Afbeelding
Foto: Joop Wikkerink. Foto: Bernhard Harfsterkamp

Hulpvraag inwoners voortaan meer centraal

AALTEN - Burgemeester en wethouders hebben een nieuwe verordening voor het Sociaal domein vastgesteld. Wethouder Joop Wikkerink noemt het een "omgekeerde verordening". "Er wordt niet meer gedacht vanuit de voorziening of regeling, maar vanuit wat de cliënt nodig heeft. Wat is jouw hulpvraag en hoe lossen we dat op." De wethouder noemt als een voorbeeld een man, die door rugklachten niet kon werken en een speciale matras aanvroeg. Omdat de gemeente verder kijkt dan alleen die ene vraag, bleek dat fysiotherapie ook goed zou zijn. Omdat de man dat niet kon betalen en zich ook geen aanvullende ziektekostenverzekering kon veroorloven, werd ook daarvoor een oplossing aangeboden.

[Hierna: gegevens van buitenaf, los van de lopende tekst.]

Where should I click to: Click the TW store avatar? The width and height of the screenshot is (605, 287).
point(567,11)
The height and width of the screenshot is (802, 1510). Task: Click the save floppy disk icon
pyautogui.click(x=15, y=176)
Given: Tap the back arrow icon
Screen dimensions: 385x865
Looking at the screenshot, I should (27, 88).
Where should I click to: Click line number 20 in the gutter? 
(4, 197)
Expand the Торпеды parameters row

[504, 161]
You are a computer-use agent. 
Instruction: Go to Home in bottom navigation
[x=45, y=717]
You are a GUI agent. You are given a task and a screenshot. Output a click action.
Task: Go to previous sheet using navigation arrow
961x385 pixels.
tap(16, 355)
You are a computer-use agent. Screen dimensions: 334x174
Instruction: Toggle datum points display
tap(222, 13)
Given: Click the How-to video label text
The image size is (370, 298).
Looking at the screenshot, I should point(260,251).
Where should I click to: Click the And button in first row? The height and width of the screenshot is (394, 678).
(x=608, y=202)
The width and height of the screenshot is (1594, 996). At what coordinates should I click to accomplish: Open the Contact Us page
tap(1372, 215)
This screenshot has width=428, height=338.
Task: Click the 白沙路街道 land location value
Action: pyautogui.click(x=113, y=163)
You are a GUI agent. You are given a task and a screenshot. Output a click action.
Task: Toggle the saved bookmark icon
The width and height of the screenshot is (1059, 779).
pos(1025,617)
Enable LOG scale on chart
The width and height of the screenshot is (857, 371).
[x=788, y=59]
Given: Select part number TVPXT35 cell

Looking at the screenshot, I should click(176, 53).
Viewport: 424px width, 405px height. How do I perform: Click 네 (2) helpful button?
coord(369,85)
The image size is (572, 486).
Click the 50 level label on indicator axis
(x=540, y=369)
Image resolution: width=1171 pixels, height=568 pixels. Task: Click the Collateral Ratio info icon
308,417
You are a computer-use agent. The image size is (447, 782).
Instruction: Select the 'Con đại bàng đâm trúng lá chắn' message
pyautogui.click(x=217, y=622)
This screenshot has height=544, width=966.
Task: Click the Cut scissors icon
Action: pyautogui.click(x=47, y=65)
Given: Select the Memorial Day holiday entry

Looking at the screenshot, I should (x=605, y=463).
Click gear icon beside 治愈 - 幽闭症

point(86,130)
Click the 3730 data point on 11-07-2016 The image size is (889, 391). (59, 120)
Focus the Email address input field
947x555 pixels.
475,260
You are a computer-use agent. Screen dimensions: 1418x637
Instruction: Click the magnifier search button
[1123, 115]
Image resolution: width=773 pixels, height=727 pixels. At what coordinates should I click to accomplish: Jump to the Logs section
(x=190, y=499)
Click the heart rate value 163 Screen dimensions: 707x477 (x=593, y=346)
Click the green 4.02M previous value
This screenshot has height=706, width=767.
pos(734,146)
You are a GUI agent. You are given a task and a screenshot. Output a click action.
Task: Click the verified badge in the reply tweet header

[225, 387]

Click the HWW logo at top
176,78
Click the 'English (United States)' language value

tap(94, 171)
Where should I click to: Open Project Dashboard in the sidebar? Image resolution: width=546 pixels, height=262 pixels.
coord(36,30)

Door Bernhard Harfsterkamp

Onder het Sociaal domein vallen de Wet Maatschappelijke Ondersteuning (WMO), de Jeugdwet en de Participatiewet, maar ook de schuldhulpverlening. Via de WMO kunnen inwoners hulp krijgen in de huishouding, maar ook hulpmiddelen als rollator en scootmobiel aanvragen. Via de jeugdwet kunnen kinderen en jongeren professionele hulp krijgen en via de Participatiewet wordt de uitkering geregeld, als iemand die nodig heeft. Het is niet zo dat via de keukentafelgesprekken en andere gesprekken nooit is gevraagd welke hulp iemand precies nodig heeft. "Maar nadat de gemeenten verantwoordelijk werden voor het Sociaal domein lag toch de nadruk op het doorgaan met de hulpverlening, waaraan de cliënten waren gewend."

Zo persoonlijk mogelijk
Wethouder Wikkerink geeft een ander voorbeeld. "Een gezin vraagt hulp, omdat het allemaal niet lekker loopt nadat de vader uit het gezin werkeloos werd. Die situatie beïnvloedt de sfeer in het gezin nadelig. De oplossing is dan niet zo zeer om de kinderen en het gezin te begeleiden, maar om de vader te begeleiden naar werk. Het is de bedoeling dat we nu vanaf het begin de echte oorzaken proberen op te sporen." Dat betekent dat er veel vaker sprake zal zijn van maatwerk. "De mogelijkheden van de inwoner staan centraal. Wat kan iemand zelf, is er hulp in de omgeving waarmee de vraag kan worden opgelost en, als dat niet lukt, met welke ondersteuning van de gemeente is iemand geholpen? Daaruit volgt ook dat wat een oplossing is voor de een, voor iemand anders met een op het eerste oog gelijke vraag heel anders kan uitpakken. Zo persoonlijk mogelijk dus!"
Tijd voor andere aanpak
De nieuwe verordening vraagt ook van de medewerkers een andere aanpak. "We nemen er een jaar de tijd voor om alles goed in te richten", zegt de wethouder. "We gaan de medewerkers, de klanten en het publiek voorbereiden op de andere werkwijze. In het begin zal er ook nog wel wat mis gaan, maar dat hoort er bij." Aalten is de vierde of vijfde gemeente die hiermee aan de slag gaat, maar er zullen al snel andere volgen. Het idee voor de omgekeerde aanpak komt van medewerkers in een andere gemeente en is door Stimulansz, een organisatie die zich bezighoudt met advisering en opleidingen betreffende het sociaal domein ontwikkeld. Eind 2018 zijn de eerste gemeenten met deze aanpak van start gegaan.